— Problem to work on —
Across the records below, how many lines include the string "accomplish"? Respond with the number only.

— Material shown —
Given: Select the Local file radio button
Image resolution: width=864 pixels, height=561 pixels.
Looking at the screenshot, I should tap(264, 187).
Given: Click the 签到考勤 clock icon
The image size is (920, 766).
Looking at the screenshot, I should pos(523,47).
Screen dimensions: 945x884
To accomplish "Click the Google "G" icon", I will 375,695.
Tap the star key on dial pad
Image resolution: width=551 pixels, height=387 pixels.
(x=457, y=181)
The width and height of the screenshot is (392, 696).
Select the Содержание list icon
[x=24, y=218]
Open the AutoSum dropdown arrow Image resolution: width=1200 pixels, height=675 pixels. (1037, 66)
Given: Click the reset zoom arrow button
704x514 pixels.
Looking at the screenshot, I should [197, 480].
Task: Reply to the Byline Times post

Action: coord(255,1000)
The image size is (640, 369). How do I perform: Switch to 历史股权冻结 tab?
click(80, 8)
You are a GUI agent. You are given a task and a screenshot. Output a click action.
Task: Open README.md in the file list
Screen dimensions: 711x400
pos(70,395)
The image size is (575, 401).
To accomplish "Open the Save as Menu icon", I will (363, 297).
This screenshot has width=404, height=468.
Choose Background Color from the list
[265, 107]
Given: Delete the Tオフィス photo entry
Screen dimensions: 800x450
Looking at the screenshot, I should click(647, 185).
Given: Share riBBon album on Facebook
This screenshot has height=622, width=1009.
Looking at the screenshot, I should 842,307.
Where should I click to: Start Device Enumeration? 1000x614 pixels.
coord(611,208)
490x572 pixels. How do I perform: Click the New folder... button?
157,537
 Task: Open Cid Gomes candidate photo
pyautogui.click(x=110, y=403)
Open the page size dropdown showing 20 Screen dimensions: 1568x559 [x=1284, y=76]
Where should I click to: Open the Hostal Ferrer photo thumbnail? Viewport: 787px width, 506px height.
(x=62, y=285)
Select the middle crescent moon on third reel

— Answer space —
2